EXERCÍCIO BREVE: Transcreva fielmente o trecho do texto sobre a isenção fiscal que começa em "Com efeito, o" e termina em "digno de tutela.".

FONTE:
------------------------
Com efeito, o legislador, depois de consagrar uma isenção total de impostos, para tornar mais apelativa a subscrição de um empréstimo público, veio alterar, retroactivamente, o quadro legal, substituindo a isenção total por uma isenção parcial.
Os subscritores, que formaram a sua decisão, naturalmente, em função do regime favorável em vigor, viram, em face dessa mutação retroactiva, desfavorável e inesperada da ordem jurídica, as suas legítimas expectativas quebradas, sem que para o efeito se descortine qualquer fundamento específico digno de tutela.
Verifica-se, pois, no caso dos autos, uma retroactividade intolerável, porque injustificadamente desfavorável para o contribuinte, e, desse modo, constitucionalmente inadmissível, porque violadora do princípio da confiança, ínsito no princípio do Estado de direito democrático.
Sublinhe-se que o que se deixa dito não é afectado pela circunstância de a 'isenção' parcial resultar, não da entrada em vigor de uma nova norma de isenção (mais restrita), mas sim da alteração da norma de incidência. Com efeito, a alteração legislativa operada, não obstante situar-se, formalmente, no plano da delimitação do que se considera enquadrável numa dada categoria de proveitos ou ganhos, implica, numa perspectiva substancial, uma verdadeira restrição (derrogação, dir-se-ia) da isenção consagrada no quadro legislativo então em vigor.
Sustentar o contrário, significaria admitir que o Estado pudesse restringir materialmente e com eficácia retroactiva (afrontando, desse modo, as legítimas expectativas dos particulares) o benefício fiscal anteriormente conferido.
------------------------
MATERIAL FORNECIDO:
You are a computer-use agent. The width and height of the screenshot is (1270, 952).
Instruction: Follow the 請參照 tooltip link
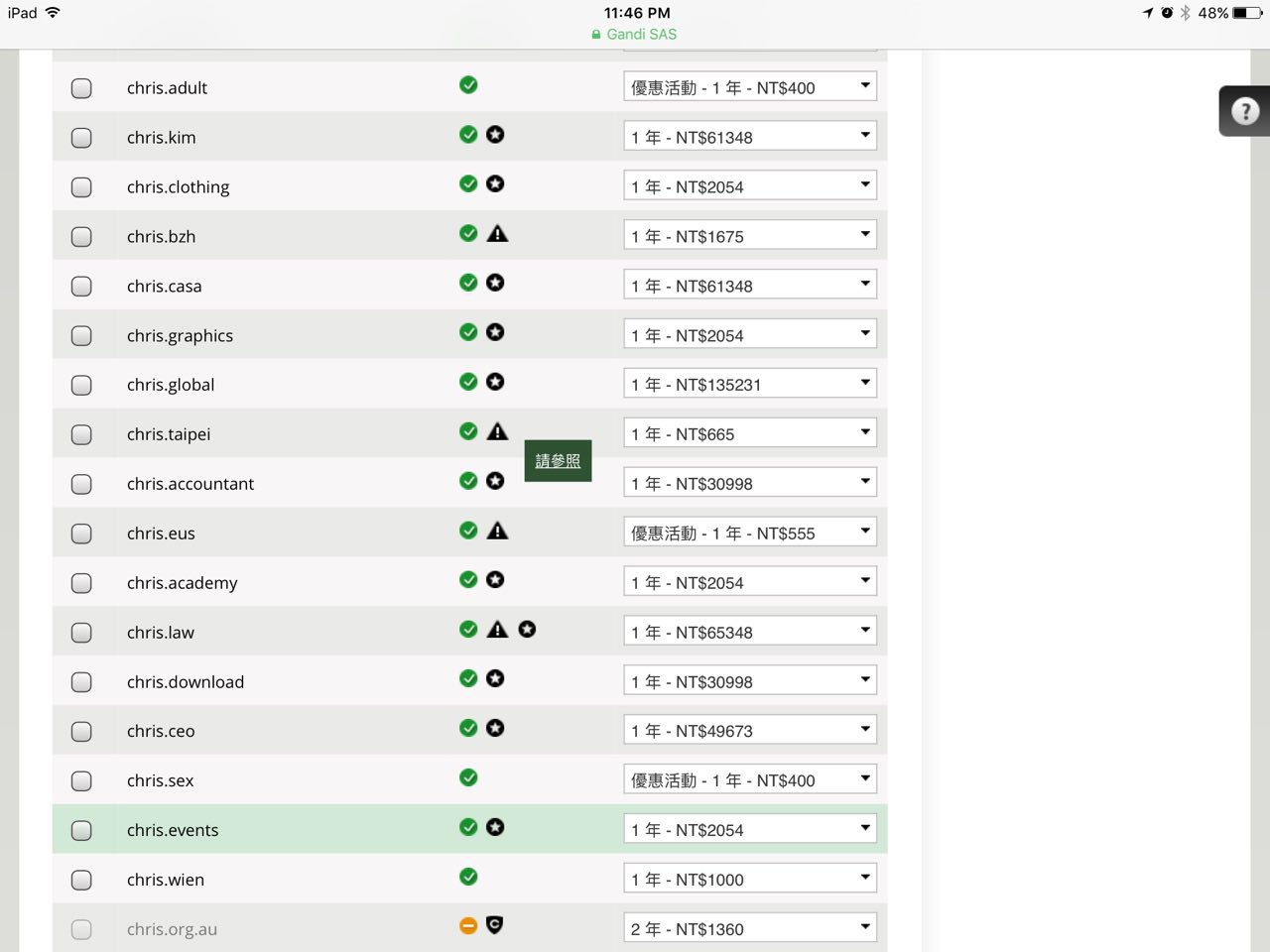point(558,461)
------------------------
RESPOSTA AO EXERCÍCIO:
Com efeito, o legislador, depois de consagrar uma isenção total de impostos, para tornar mais apelativa a subscrição de um empréstimo público, veio alterar, retroactivamente, o quadro legal, substituindo a isenção total por uma isenção parcial.
Os subscritores, que formaram a sua decisão, naturalmente, em função do regime favorável em vigor, viram, em face dessa mutação retroactiva, desfavorável e inesperada da ordem jurídica, as suas legítimas expectativas quebradas, sem que para o efeito se descortine qualquer fundamento específico digno de tutela.